アドリア海のマドンナであるマダム・ジーナとは幼馴染で、彼女の経営するホテル・アドリアーナの常連でもある。今でも彼女とは個人的な付き合いがあり、ジーナから身を案じられている。
口を開けば辛辣な言葉が飛び出す皮肉屋で、群れることを嫌う一匹おおk……もとい一匹豚。ダンディズムとハードボイルドが生き方そのものに表れており、それが丸々とした豚がやってのけているのだから、見る人間にとっては大変癪に障る。
ニヒリストのようにも見えるが、根っこでは人情と血気が抜けきらないところがある。また「戦争じゃないから殺しはしない」という信念を持ち、たとえ相手が殺しにかかってこようと、相手が疲れて弱ってきてから生還できる程度に機体を痛めつけて終わらせてしまう。

設問 1: 本文によると、マダム・ジーナが経営するホテルの名前は何か。
設問 2: 本文のうち、「アドリア海のマドンナであるマ」という語句のところから始め、「人間にとっては大変癪に障る。」の後で止めて、その部分を一字一句変えずに返してください。

資料一式:

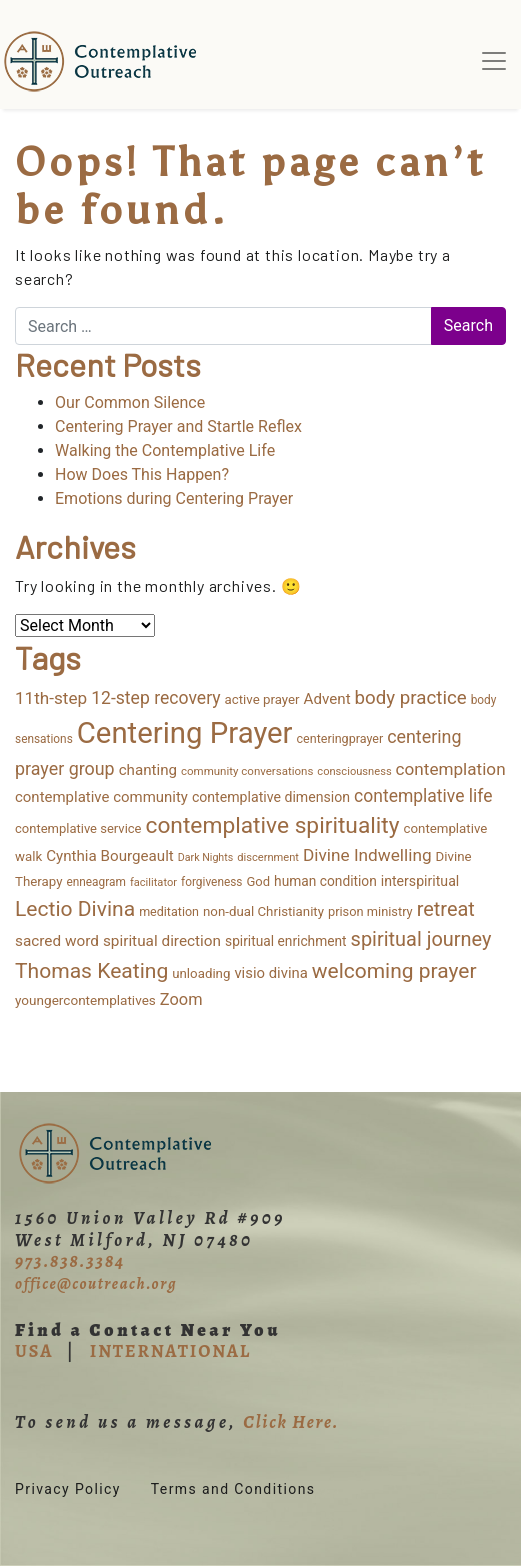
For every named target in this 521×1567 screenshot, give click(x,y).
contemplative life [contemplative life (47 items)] (423, 796)
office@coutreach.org (96, 1284)
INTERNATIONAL (170, 1351)
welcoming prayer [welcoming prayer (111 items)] (394, 971)
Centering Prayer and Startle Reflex (178, 426)
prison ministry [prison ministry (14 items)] (370, 911)
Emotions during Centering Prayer (174, 498)
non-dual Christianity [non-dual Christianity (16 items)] (263, 911)
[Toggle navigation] (494, 61)
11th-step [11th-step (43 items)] (51, 698)
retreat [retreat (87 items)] (446, 909)
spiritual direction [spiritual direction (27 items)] (162, 941)
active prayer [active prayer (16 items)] (262, 699)
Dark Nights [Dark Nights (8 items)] (205, 857)
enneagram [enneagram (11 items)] (96, 882)
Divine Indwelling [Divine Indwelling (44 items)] (367, 855)
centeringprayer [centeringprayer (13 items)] (340, 738)
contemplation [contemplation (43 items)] (451, 769)
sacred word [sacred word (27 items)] (57, 941)
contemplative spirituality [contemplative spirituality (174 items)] (272, 825)
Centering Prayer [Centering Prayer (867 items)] (185, 733)
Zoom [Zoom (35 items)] (181, 999)
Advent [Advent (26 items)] (327, 699)
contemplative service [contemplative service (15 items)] (78, 828)
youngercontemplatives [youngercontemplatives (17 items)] (85, 1000)
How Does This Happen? (142, 474)
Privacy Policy (68, 1489)
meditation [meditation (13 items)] (169, 911)
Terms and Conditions (233, 1489)
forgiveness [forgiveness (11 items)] (211, 882)
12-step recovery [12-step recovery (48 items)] (155, 698)
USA (34, 1351)
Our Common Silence (130, 402)
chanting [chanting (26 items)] (148, 770)
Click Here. (291, 1422)
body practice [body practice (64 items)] (411, 698)
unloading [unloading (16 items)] (201, 973)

解答 1: ホテル・アドリアーナ。

解答 2:
アドリア海のマドンナであるマダム・ジーナとは幼馴染で、彼女の経営するホテル・アドリアーナの常連でもある。今でも彼女とは個人的な付き合いがあり、ジーナから身を案じられている。
口を開けば辛辣な言葉が飛び出す皮肉屋で、群れることを嫌う一匹おおk……もとい一匹豚。ダンディズムとハードボイルドが生き方そのものに表れており、それが丸々とした豚がやってのけているのだから、見る人間にとっては大変癪に障る。